Problems and tasks:
A – Print the passage of the Mashrou’ Leila article between "On Thursday, following" and "short a notice.", inclusive.
B – List everything the Mashrou’ Leila article says the band's songs do.
C – Continue the Mashrou’ Leila article past its final sentence.

Page text:
^^^^^^^^

Mashrou’ Leila, the immensely popular Lebanese will be allowed to perform in Jordan, the government announced after the cancellation of a concert scheduled for Friday sparked an enormous backlash.

Jordan is one of the few places where the band’s many Israeli and Palestinian fans are allowed to travel to see their concerts. But last Tuesday, they were told that the concert in Amman’s Roman Theater was cancelled because it violated the “authenticity” of the place.

It later emerged that Amman District Governor Khaled Abu Ziad, who issued the ban, succumbed to pressure from Christian and Muslim groups. The latter campaigned for banning the band, whose songs tackle homosexuality (the lead singer is openly gay), promote freedom of religion and criticize Middle Eastern politics.

Mashrou’ Leila was indirectly told that they would be permanently banned from the kingdom, even though they had given numerous concerts there.

On Thursday, following public expressions of solidarity by Jordanian, Arab and Western artists, Abu Ziad said that “the concert could go ahead,” but it was too short a notice.

^^^^^^^^

Study material:
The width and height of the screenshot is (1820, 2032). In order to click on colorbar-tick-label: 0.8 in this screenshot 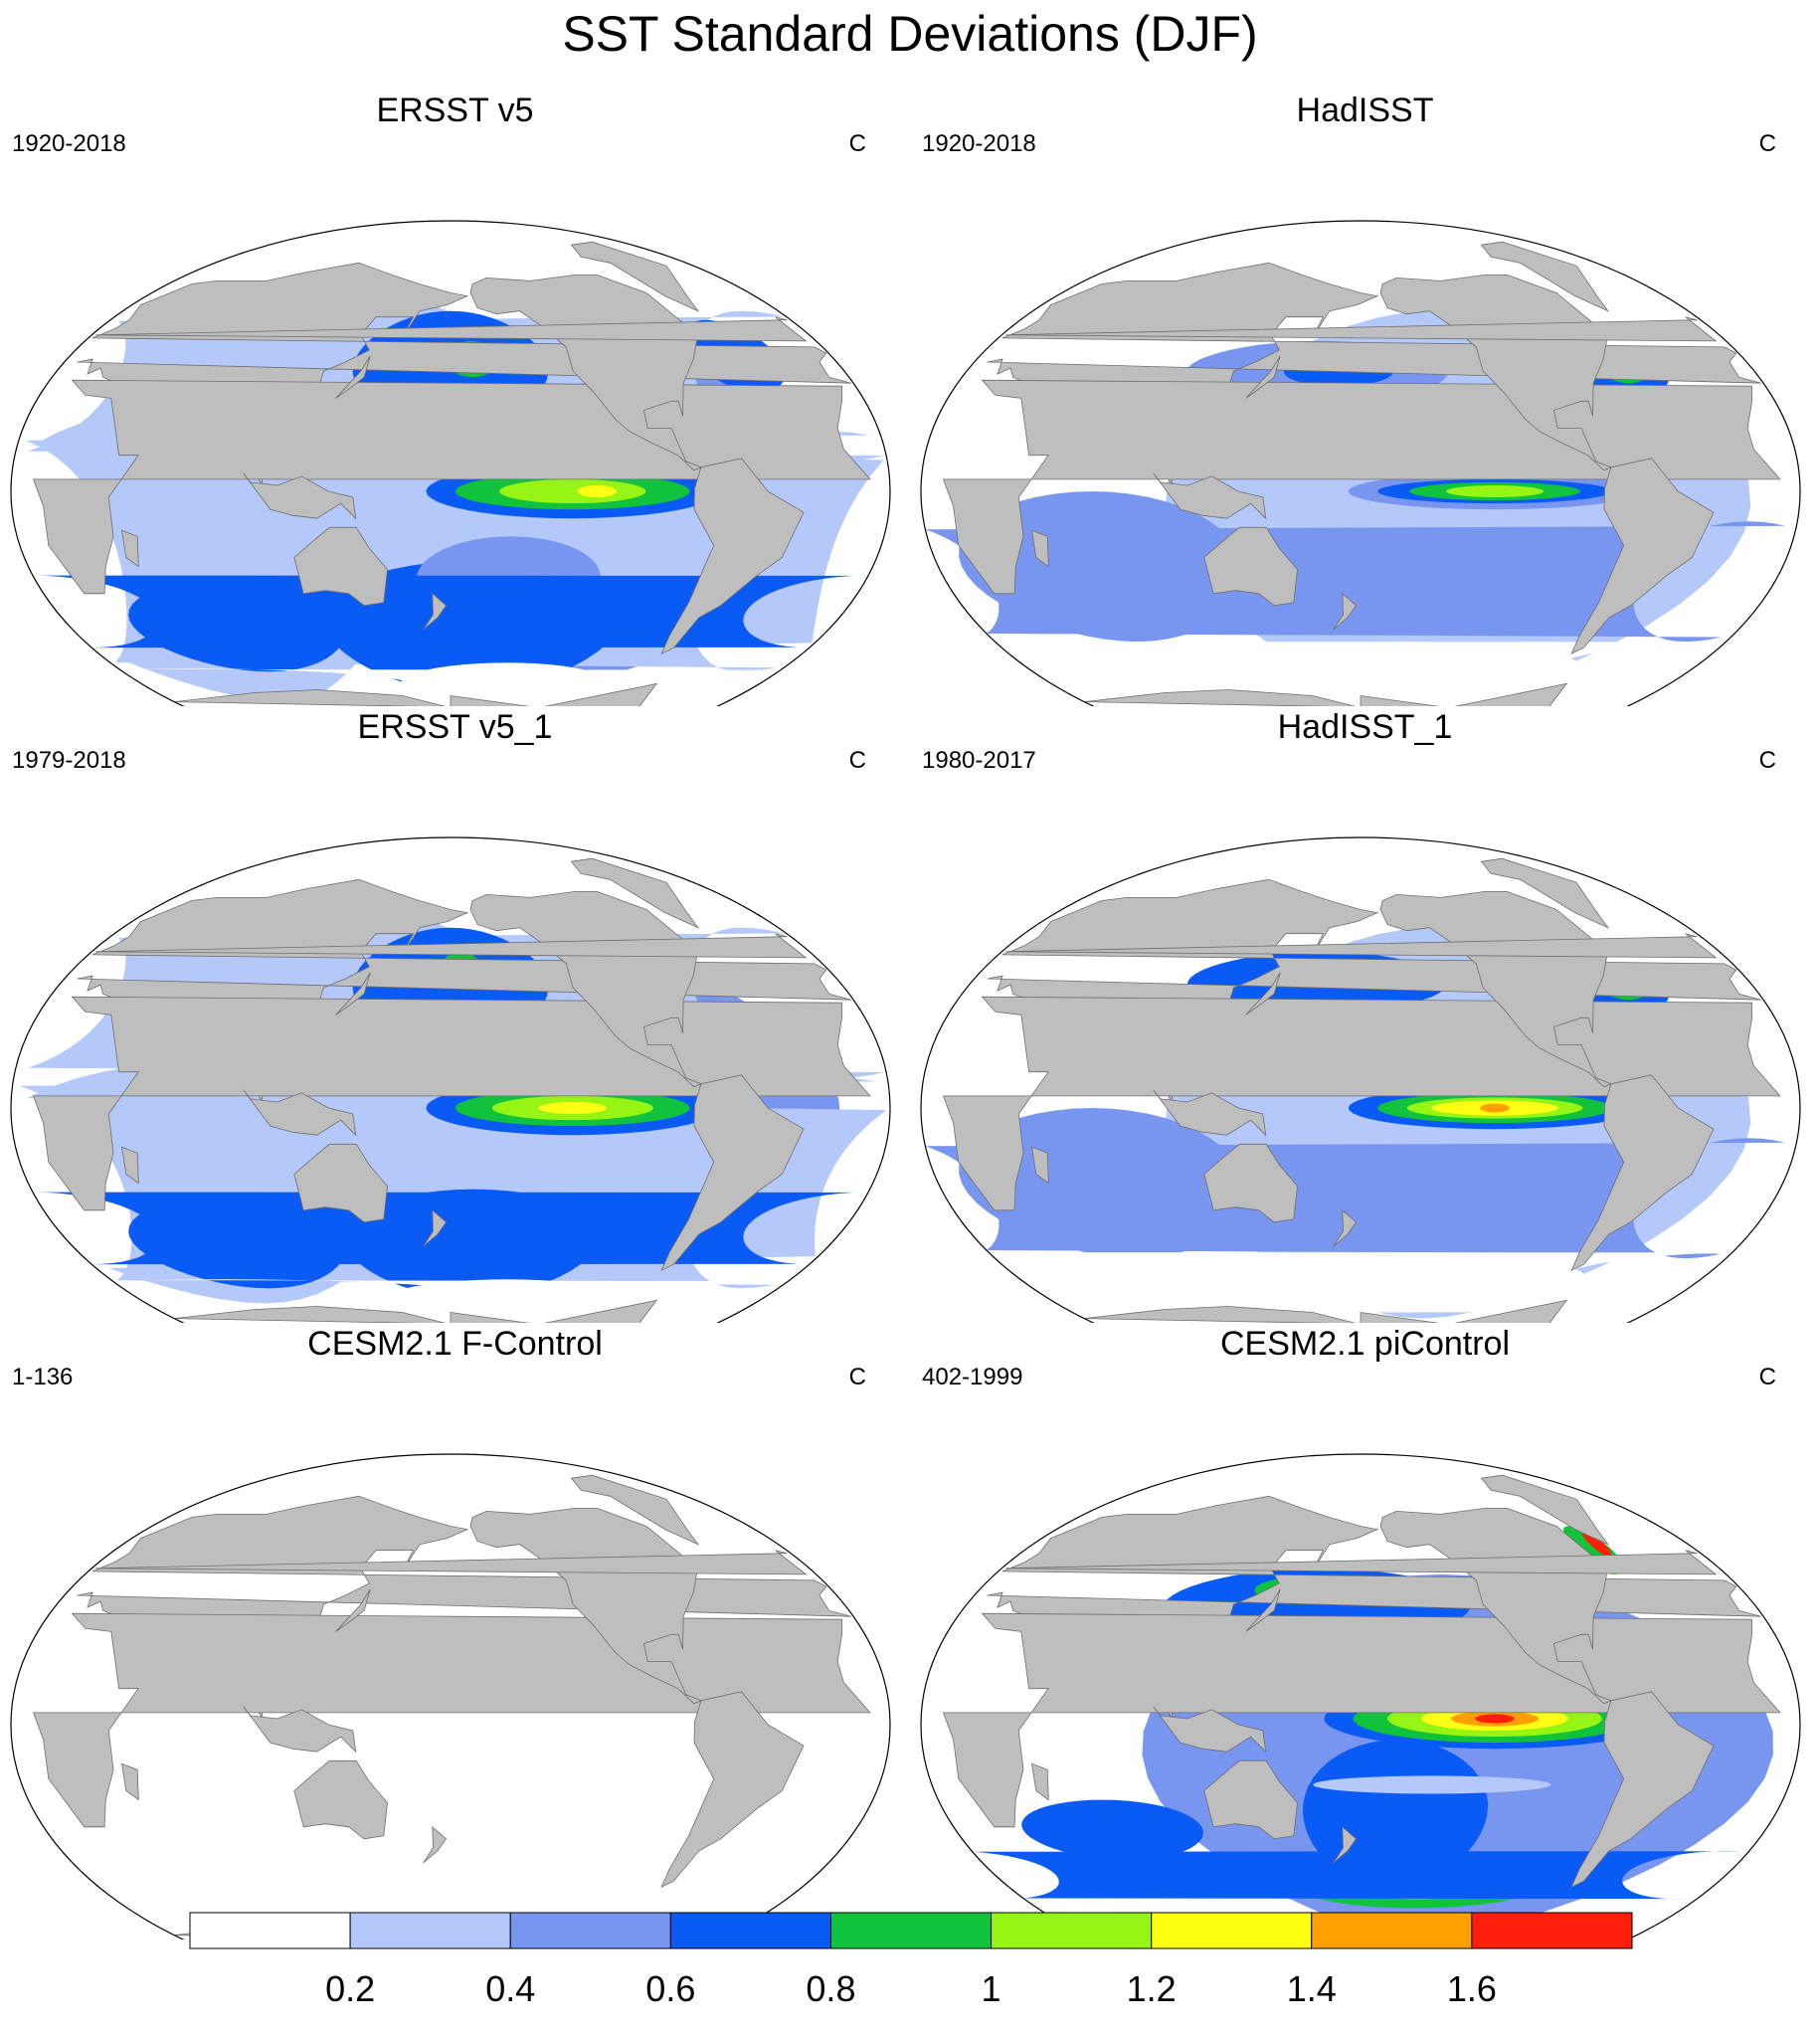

^^^^^^^^

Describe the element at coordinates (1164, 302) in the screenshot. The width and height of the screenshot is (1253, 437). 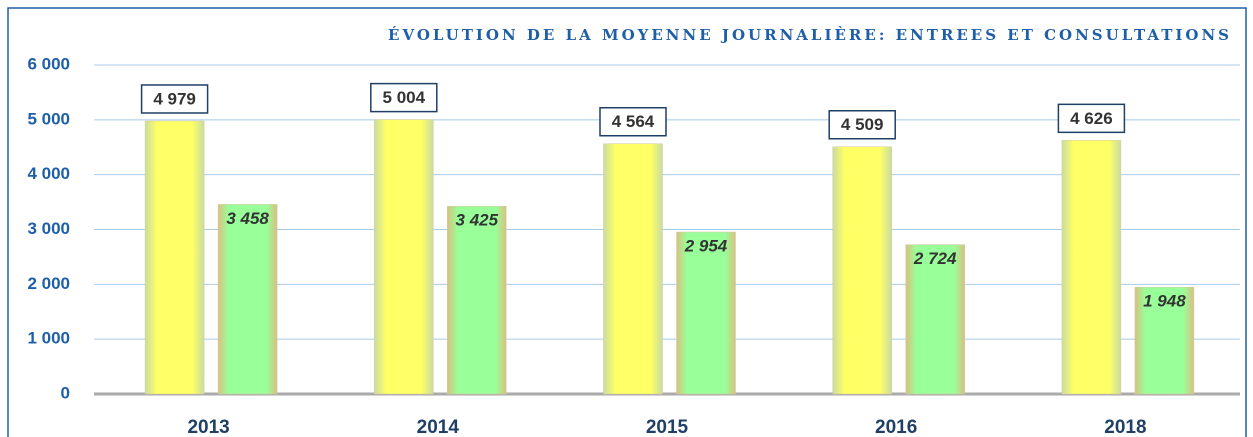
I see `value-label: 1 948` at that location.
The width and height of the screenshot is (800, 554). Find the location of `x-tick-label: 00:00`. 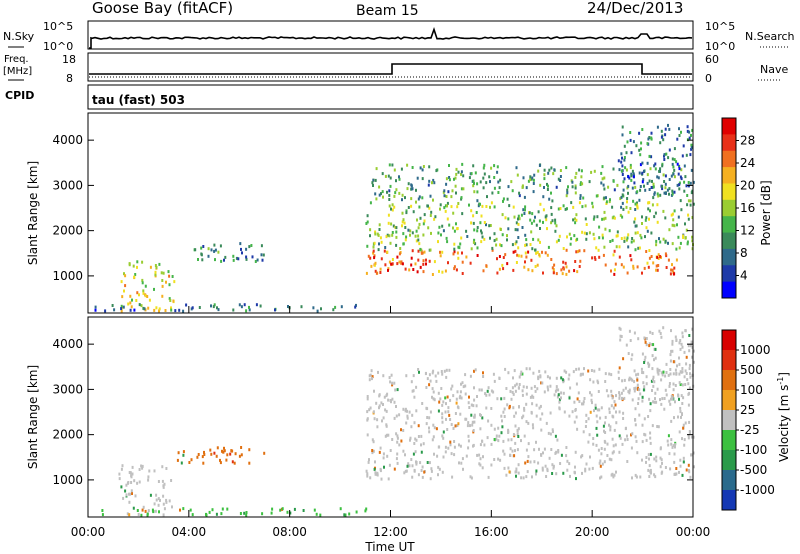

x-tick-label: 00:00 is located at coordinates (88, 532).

^^^^^^^^

Answers to the problems:
A –
On Thursday, following public expressions of solidarity by Jordanian, Arab and Western artists, Abu Ziad said that “the concert could go ahead,” but it was too short a notice.

B – tackle homosexuality; promote freedom of religion; criticize Middle Eastern politics

C –
The band posted a thank you note to their supporters, in which they said: “We take pride in playing music for an audience like ours… We take immense pride in being part of a conversation that has played a part in harnessing popular attention to the subject of artistic and intellectual censorship, and freedom in the arts.”

They added that they hoped that the government statement “will be the first step towards securing the possibility of us playing in Jordan again in the near future, perhaps under more just conditions, even though we have no reason to know for sure at this point that this will be possible, as the approval is for tomorrow’s impossible concert.”